[Dataset entries]
[Start of Attachment]

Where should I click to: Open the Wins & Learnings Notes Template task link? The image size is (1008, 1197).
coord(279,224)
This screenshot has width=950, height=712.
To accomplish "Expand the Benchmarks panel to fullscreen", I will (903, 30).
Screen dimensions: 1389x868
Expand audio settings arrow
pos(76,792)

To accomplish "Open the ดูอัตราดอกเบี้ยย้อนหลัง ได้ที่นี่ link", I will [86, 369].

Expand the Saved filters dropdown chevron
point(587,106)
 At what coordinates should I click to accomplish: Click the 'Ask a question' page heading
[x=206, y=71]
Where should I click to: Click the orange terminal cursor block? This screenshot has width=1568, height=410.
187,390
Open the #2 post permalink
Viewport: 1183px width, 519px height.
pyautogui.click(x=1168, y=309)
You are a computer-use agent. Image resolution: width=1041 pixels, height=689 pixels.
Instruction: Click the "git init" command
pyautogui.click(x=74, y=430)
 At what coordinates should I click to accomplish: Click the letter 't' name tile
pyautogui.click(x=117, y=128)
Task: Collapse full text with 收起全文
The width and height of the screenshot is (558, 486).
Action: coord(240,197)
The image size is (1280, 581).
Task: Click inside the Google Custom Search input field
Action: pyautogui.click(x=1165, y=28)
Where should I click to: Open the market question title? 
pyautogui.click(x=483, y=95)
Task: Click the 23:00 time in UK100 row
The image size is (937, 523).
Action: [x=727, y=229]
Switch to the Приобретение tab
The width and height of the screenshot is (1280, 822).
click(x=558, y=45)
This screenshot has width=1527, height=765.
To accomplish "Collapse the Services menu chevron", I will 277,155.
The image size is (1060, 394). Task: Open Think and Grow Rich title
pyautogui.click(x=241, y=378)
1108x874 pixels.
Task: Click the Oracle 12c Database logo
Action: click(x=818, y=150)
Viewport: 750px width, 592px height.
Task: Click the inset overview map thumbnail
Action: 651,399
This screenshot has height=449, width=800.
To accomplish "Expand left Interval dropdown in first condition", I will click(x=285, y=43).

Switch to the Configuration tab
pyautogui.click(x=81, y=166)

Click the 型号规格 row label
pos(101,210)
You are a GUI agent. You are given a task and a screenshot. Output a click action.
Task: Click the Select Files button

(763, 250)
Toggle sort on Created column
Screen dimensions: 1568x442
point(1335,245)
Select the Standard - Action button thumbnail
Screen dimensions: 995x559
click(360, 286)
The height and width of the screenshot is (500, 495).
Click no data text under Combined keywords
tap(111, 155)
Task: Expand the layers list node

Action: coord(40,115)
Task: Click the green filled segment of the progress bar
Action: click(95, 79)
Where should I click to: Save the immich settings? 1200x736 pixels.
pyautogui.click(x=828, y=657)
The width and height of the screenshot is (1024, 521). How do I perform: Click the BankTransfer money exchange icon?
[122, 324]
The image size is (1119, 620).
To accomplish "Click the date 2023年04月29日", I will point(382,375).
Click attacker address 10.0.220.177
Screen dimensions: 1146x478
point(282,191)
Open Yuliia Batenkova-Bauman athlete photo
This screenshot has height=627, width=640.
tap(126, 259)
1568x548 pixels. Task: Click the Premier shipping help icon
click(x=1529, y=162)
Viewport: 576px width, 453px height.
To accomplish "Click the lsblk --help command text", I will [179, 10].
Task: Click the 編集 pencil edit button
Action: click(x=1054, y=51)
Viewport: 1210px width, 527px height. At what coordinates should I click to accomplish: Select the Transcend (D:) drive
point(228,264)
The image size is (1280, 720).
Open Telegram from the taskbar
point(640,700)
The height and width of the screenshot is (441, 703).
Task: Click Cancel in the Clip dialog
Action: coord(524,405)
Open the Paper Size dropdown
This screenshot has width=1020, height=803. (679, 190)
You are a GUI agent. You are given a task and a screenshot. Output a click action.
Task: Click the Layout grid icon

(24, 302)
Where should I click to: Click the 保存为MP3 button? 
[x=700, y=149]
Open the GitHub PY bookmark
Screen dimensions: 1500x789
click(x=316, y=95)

[End of Attachment]

_Exercise details:_ The records above should be restated word for word in their entirety.

_Solution to the problem:_
Where should I click to: Open the Wins & Learnings Notes Template task link? The image size is (1008, 1197).
coord(279,224)
This screenshot has width=950, height=712.
To accomplish "Expand the Benchmarks panel to fullscreen", I will (903, 30).
Screen dimensions: 1389x868
Expand audio settings arrow
pos(76,792)

To accomplish "Open the ดูอัตราดอกเบี้ยย้อนหลัง ได้ที่นี่ link", I will [86, 369].

Expand the Saved filters dropdown chevron
point(587,106)
 At what coordinates should I click to accomplish: Click the 'Ask a question' page heading
[x=206, y=71]
Where should I click to: Click the orange terminal cursor block? This screenshot has width=1568, height=410.
187,390
Open the #2 post permalink
Viewport: 1183px width, 519px height.
pyautogui.click(x=1168, y=309)
You are a computer-use agent. Image resolution: width=1041 pixels, height=689 pixels.
Instruction: Click the "git init" command
pyautogui.click(x=74, y=430)
 At what coordinates should I click to accomplish: Click the letter 't' name tile
pyautogui.click(x=117, y=128)
Task: Collapse full text with 收起全文
The width and height of the screenshot is (558, 486).
Action: coord(240,197)
The image size is (1280, 581).
Task: Click inside the Google Custom Search input field
Action: pyautogui.click(x=1165, y=28)
Where should I click to: Open the market question title? 
pyautogui.click(x=483, y=95)
Task: Click the 23:00 time in UK100 row
The image size is (937, 523).
Action: [x=727, y=229]
Switch to the Приобретение tab
The width and height of the screenshot is (1280, 822).
click(x=558, y=45)
This screenshot has width=1527, height=765.
To accomplish "Collapse the Services menu chevron", I will 277,155.
The image size is (1060, 394). Task: Open Think and Grow Rich title
pyautogui.click(x=241, y=378)
1108x874 pixels.
Task: Click the Oracle 12c Database logo
Action: click(x=818, y=150)
Viewport: 750px width, 592px height.
Task: Click the inset overview map thumbnail
Action: 651,399
This screenshot has height=449, width=800.
To accomplish "Expand left Interval dropdown in first condition", I will click(x=285, y=43).

Switch to the Configuration tab
pyautogui.click(x=81, y=166)

Click the 型号规格 row label
pos(101,210)
You are a GUI agent. You are given a task and a screenshot. Output a click action.
Task: Click the Select Files button

(763, 250)
Toggle sort on Created column
Screen dimensions: 1568x442
point(1335,245)
Select the Standard - Action button thumbnail
Screen dimensions: 995x559
click(360, 286)
The height and width of the screenshot is (500, 495).
Click no data text under Combined keywords
tap(111, 155)
Task: Expand the layers list node

Action: coord(40,115)
Task: Click the green filled segment of the progress bar
Action: click(95, 79)
Where should I click to: Save the immich settings? 1200x736 pixels.
pyautogui.click(x=828, y=657)
The width and height of the screenshot is (1024, 521). How do I perform: Click the BankTransfer money exchange icon?
[122, 324]
The image size is (1119, 620).
To accomplish "Click the date 2023年04月29日", I will point(382,375).
Click attacker address 10.0.220.177
Screen dimensions: 1146x478
point(282,191)
Open Yuliia Batenkova-Bauman athlete photo
This screenshot has height=627, width=640.
tap(126, 259)
1568x548 pixels. Task: Click the Premier shipping help icon
click(x=1529, y=162)
Viewport: 576px width, 453px height.
To accomplish "Click the lsblk --help command text", I will [179, 10].
Task: Click the 編集 pencil edit button
Action: click(x=1054, y=51)
Viewport: 1210px width, 527px height. At what coordinates should I click to accomplish: Select the Transcend (D:) drive
point(228,264)
The image size is (1280, 720).
Open Telegram from the taskbar
point(640,700)
The height and width of the screenshot is (441, 703).
Task: Click Cancel in the Clip dialog
Action: coord(524,405)
Open the Paper Size dropdown
This screenshot has width=1020, height=803. (679, 190)
You are a GUI agent. You are given a task and a screenshot. Output a click action.
Task: Click the Layout grid icon

(24, 302)
Where should I click to: Click the 保存为MP3 button? 
[x=700, y=149]
Open the GitHub PY bookmark
Screen dimensions: 1500x789
click(x=316, y=95)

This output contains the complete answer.